Today is Wednesday. The Wednesday before my second stem cell transplant. On Monday I will be admitted to University of Pennsylvania Hospital for the procedure.
It has been a long, trying week.
It is really tough being compromised from the femur surgery. I am walking much better with the cane but I don’t know when I will truly be able to walk normally again. I am looking forward to seeking out the surgeons when I get to Penn for a follow up.
It is tough not being able to participate as a fully functioning family member. Setting the table, doing the dishes, taking care of the dog, laundry … all of the things that I can’t stand doing regularly I would LOVE to be able to do now.
Over the weekend I missed the Bar Mitzvah of great friends of ours because I didn’t want to compromise myself. My number one goal is to be healthy and strong for Monday. As I said, I don’t cry a lot but I did on Saturday as I watched Helene and the kids get ready and dressed up then off to the party …. without me.
I try to be “normal” – I have been to a couple of Victor’s basketball games but even then there is a slight degree of paranoia when I see people I know or have known for some time.

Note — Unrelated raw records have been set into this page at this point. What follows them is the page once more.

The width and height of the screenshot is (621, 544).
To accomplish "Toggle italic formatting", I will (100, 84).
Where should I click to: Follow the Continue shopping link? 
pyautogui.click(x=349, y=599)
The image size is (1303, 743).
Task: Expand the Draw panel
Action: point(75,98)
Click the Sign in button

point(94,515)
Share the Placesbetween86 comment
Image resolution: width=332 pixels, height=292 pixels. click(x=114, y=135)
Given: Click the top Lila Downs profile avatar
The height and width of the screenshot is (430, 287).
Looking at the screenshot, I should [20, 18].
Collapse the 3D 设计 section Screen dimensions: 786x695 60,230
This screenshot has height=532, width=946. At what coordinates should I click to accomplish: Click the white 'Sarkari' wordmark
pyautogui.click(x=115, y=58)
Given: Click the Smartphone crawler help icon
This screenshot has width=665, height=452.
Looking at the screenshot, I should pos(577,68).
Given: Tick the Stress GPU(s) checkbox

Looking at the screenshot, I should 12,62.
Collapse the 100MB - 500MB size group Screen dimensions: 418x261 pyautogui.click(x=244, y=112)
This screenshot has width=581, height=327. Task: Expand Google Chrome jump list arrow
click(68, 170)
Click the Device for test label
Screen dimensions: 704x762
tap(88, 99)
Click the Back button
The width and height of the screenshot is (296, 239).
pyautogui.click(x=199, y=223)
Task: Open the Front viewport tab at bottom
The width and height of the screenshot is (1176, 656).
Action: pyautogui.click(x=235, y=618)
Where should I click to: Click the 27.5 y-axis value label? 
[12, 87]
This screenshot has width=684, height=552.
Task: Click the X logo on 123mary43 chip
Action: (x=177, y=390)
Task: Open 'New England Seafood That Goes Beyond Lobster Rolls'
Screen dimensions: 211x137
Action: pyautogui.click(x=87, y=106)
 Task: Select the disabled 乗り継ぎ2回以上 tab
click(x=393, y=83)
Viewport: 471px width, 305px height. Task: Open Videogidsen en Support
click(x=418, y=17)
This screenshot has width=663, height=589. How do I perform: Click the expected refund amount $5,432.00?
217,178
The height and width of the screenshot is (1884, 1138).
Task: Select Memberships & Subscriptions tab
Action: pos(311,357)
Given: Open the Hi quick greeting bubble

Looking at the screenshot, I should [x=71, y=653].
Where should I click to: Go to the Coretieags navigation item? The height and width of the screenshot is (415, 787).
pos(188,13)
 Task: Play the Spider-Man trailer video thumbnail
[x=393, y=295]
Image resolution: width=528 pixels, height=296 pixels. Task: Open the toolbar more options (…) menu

I am different. I look different. I haven’t been to the gym, lifted weights, kick boxed or had any form of exercise since September or October. My adult life, I have usually weighed anywhere between 208 and 218. When I started chemotherapy I ballooned up to 245 from a combination of the steroids and fluids. Now? I am somewhere around 200. My appetite is good. I eat a ton. I am just on the Cancer diet I guess.
So my goal is to stay healthy until Monday. My goal is to live normally in the moments between the pain. Yesterday was great. Tuesday. Kids were snowed in from school from the blizzard. We watched a movie as a family. I worked a ton. Paid the bills. I was able to help Victor with a project in the basement with my tools. After that, I got my ass kicked in Madden Xbox by him as well. Living for those moments when things are “normal” in between the pain. Around 10:00 PM, the pain kicked in again. And again, I was back in Cancer mode.
So today, Wednesday, “hump day” I feel really good. I have a campaign I am working on for work. Victor has a game tonight and so far …. all is well. I made it through the first half of the week. Got over the hump. We are not that far away from relief.